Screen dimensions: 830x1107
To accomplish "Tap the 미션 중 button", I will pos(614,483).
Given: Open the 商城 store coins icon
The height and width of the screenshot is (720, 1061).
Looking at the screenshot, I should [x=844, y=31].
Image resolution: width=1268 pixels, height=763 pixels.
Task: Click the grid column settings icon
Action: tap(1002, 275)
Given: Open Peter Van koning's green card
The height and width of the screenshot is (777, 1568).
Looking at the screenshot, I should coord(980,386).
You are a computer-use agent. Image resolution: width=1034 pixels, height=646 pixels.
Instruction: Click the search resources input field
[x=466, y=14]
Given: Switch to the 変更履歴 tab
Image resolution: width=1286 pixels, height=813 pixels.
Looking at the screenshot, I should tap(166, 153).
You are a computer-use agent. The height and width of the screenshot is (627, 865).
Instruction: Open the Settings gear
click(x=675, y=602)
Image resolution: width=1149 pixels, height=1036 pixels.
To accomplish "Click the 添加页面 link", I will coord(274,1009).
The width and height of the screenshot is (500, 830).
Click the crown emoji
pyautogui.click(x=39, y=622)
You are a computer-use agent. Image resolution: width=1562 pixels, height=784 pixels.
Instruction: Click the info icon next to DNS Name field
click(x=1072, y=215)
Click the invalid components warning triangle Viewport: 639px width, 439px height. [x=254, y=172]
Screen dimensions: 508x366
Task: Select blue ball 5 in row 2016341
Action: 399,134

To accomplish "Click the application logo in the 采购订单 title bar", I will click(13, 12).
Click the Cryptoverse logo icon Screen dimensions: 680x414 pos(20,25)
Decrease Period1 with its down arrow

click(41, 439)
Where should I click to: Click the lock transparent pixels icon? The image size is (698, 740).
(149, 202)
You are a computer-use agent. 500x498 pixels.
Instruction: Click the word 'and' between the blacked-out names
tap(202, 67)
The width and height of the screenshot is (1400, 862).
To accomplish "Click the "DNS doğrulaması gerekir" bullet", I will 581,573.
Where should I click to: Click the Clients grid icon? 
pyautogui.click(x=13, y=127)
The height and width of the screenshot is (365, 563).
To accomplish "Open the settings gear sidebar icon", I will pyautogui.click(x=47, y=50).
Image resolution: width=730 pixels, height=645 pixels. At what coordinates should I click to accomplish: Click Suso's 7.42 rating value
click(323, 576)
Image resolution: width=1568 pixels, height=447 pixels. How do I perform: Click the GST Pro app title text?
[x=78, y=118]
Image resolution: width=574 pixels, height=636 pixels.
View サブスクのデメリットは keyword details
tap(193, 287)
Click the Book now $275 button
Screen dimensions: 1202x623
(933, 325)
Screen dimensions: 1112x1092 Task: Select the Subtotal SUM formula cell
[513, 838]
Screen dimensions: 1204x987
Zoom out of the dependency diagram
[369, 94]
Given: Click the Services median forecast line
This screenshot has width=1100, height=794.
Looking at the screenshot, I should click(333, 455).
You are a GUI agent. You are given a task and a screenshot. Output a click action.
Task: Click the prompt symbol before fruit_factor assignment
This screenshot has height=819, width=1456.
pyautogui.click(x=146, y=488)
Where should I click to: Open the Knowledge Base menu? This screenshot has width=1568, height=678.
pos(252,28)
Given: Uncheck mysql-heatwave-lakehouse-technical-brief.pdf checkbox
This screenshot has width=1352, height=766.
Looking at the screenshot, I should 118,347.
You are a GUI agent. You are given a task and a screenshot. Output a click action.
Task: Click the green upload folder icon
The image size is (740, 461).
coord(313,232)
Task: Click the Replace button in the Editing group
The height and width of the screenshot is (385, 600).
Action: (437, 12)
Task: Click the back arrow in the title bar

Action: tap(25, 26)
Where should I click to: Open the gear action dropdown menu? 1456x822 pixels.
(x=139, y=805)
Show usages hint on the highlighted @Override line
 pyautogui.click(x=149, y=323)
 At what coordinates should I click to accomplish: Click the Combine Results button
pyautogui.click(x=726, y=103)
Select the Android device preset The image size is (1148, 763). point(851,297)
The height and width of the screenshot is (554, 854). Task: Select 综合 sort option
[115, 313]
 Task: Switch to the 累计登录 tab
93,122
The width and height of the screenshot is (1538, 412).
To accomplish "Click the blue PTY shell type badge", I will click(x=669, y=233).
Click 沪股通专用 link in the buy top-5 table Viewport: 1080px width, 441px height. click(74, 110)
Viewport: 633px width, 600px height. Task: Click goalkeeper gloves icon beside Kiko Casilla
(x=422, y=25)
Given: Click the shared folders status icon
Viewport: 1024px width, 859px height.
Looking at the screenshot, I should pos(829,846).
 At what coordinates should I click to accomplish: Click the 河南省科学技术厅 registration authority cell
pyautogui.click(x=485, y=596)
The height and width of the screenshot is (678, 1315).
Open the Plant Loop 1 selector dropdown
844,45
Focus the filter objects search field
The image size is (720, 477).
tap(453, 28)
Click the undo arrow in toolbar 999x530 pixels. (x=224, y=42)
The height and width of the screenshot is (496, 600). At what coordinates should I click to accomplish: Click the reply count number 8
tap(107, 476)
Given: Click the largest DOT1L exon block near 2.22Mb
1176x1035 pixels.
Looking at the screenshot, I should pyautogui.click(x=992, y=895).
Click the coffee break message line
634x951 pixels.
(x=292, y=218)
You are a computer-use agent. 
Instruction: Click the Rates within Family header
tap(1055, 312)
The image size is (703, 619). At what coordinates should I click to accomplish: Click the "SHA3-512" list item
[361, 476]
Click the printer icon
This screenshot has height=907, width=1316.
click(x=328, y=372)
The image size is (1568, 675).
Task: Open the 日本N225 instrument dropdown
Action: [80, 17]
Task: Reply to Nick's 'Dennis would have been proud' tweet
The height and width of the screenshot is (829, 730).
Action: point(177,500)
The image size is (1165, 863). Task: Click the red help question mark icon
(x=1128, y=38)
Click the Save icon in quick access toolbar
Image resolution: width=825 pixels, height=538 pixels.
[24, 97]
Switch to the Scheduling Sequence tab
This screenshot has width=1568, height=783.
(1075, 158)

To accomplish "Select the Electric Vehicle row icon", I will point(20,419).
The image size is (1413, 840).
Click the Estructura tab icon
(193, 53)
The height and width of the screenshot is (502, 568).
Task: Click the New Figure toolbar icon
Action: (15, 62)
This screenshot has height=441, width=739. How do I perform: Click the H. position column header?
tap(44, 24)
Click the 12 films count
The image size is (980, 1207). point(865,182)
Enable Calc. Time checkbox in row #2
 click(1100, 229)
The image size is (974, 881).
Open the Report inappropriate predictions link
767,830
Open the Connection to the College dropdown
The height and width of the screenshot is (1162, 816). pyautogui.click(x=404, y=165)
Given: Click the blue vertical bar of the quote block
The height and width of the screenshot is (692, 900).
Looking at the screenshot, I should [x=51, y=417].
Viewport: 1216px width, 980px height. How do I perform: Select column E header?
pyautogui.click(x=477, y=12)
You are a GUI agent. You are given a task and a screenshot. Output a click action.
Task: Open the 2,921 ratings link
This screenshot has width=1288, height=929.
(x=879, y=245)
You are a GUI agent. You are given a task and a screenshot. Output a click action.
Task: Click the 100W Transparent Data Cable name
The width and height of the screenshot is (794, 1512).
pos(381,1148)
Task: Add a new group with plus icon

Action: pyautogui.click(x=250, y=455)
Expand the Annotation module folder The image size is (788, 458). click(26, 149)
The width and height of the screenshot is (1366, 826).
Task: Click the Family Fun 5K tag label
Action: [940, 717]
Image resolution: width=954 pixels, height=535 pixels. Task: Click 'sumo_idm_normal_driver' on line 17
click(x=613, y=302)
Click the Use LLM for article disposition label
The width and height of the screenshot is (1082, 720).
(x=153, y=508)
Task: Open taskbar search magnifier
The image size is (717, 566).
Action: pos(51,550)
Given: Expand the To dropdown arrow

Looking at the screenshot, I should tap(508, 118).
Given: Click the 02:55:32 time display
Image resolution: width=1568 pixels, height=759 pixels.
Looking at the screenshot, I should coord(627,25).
□ □ □
# Task goal
Retype only the lines above between the line with "Screen dimensions: 1204x987" and the line with "Task: Click the green upload folder icon", counting those two lines as well, and keep every character as it is.

# Final answer
Screen dimensions: 1204x987
Zoom out of the dependency diagram
[369, 94]
Given: Click the Services median forecast line
This screenshot has width=1100, height=794.
Looking at the screenshot, I should click(333, 455).
You are a GUI agent. You are given a task and a screenshot. Output a click action.
Task: Click the prompt symbol before fruit_factor assignment
This screenshot has height=819, width=1456.
pyautogui.click(x=146, y=488)
Where should I click to: Open the Knowledge Base menu? This screenshot has width=1568, height=678.
pos(252,28)
Given: Uncheck mysql-heatwave-lakehouse-technical-brief.pdf checkbox
This screenshot has width=1352, height=766.
Looking at the screenshot, I should 118,347.
You are a GUI agent. You are given a task and a screenshot. Output a click action.
Task: Click the green upload folder icon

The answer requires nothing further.